Written problem A: Reproduce the passage on the FCC Form 323 Ownership Report word for word, from "Several months ago, we" up to and including "has struck again.".

Just this morning, we posted a comment about the new FCC Form 323 Ownership Report that was supposed to be required of all commercial broadcasters on November 1 of this year, and then on November 1 of every other year thereafter.  We wrote about how the approval of the form by the Office of Management and Budget under the Paperwork Reduction Act had been held up, and that the November 1 filing deadline looked unlikely.  Well, the FCC today issued an Order officially putting the November 1 filing obligation on hold pending approval of the new form.  There had been a suggestion in the FCC's order issued in late May, which suspended ownership filings for stations in states that had ownership filing obligations between then and November 1, that stations in these states would have to file on the old form on November 1 if the new form was not adopted by that date.  Today's Order suspends even that obligation.  Thus, no station needs to be prepared to file the new Ownership Report until the new version of Form 323 is approved by the Office of Management and Budget - whenever that may be.  Stayed tuned for more developments.

So What Happened to Those New Ownership Reports that Were Supposed to Be Filed on November 1?

Several months ago, we wrote of the FCC's requirements for a new biennial Ownership Report for all commercial broadcast stations - to be filed by all stations in every state on November 1 of every other year - beginning with November 1 of this year.  The FCC has even suspended the requirements for commercial stations to file reports that were due between the date that the rule was adopted and November 1 (reports being due on the even anniversaries of the filing of license renewal applications for stations in the state to which the station is licensed). Yet, here we are, less than a month from the supposed filing deadline for the new forms, and we've not seen any notice from the FCC that the new forms are ready to be used or any reminder for broadcasters to prepare and file those reports.  What gives?  Well, the Paperwork Reduction Act has struck again.

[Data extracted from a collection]
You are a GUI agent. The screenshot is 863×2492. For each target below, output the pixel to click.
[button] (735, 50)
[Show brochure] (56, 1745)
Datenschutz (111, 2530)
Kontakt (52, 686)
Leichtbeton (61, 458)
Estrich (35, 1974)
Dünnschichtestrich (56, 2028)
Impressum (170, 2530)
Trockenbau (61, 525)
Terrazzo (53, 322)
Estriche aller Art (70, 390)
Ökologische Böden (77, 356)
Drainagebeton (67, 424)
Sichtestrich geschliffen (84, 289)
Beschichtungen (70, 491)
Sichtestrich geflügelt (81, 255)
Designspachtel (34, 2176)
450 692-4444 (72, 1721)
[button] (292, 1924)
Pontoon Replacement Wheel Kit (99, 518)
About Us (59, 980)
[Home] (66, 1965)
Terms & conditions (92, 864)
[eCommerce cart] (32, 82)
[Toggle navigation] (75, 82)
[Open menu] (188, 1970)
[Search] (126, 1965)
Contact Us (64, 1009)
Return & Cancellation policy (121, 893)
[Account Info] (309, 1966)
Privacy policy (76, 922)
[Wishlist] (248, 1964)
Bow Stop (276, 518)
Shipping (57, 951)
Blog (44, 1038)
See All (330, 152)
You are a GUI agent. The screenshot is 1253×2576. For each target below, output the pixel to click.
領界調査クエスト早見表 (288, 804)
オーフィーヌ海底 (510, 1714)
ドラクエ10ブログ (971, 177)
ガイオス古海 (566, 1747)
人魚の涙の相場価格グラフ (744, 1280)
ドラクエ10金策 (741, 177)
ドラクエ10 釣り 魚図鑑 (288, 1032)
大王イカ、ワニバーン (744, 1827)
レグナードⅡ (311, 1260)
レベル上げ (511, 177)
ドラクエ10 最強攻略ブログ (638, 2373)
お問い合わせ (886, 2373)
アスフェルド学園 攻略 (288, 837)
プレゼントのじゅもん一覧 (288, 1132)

Written problem B: Output the lines of the listing as a Markdown table with the columns "Row" and "Line", from the line with "Contact Us (64, 1009)" up to and including the last line of the listing, leaving out any blank lines.

Response A:
Several months ago, we wrote of the FCC's requirements for a new biennial Ownership Report for all commercial broadcast stations - to be filed by all stations in every state on November 1 of every other year - beginning with November 1 of this year.  The FCC has even suspended the requirements for commercial stations to file reports that were due between the date that the rule was adopted and November 1 (reports being due on the even anniversaries of the filing of license renewal applications for stations in the state to which the station is licensed). Yet, here we are, less than a month from the supposed filing deadline for the new forms, and we've not seen any notice from the FCC that the new forms are ready to be used or any reminder for broadcasters to prepare and file those reports.  What gives?  Well, the Paperwork Reduction Act has struck again.

Response B:
| Row | Line |
|---|---|
| 1 | Contact Us (64, 1009) |
| 2 | Return & Cancellation policy (121, 893) |
| 3 | [Account Info] (309, 1966) |
| 4 | Privacy policy (76, 922) |
| 5 | [Wishlist] (248, 1964) |
| 6 | Bow Stop (276, 518) |
| 7 | Shipping (57, 951) |
| 8 | Blog (44, 1038) |
| 9 | See All (330, 152) |
| 10 | You are a GUI agent. The screenshot is 1253×2576. For each target below, output the pixel to click. |
| 11 | 領界調査クエスト早見表 (288, 804) |
| 12 | オーフィーヌ海底 (510, 1714) |
| 13 | ドラクエ10ブログ (971, 177) |
| 14 | ガイオス古海 (566, 1747) |
| 15 | 人魚の涙の相場価格グラフ (744, 1280) |
| 16 | ドラクエ10金策 (741, 177) |
| 17 | ドラクエ10 釣り 魚図鑑 (288, 1032) |
| 18 | 大王イカ、ワニバーン (744, 1827) |
| 19 | レグナードⅡ (311, 1260) |
| 20 | レベル上げ (511, 177) |
| 21 | ドラクエ10 最強攻略ブログ (638, 2373) |
| 22 | お問い合わせ (886, 2373) |
| 23 | アスフェルド学園 攻略 (288, 837) |
| 24 | プレゼントのじゅもん一覧 (288, 1132) |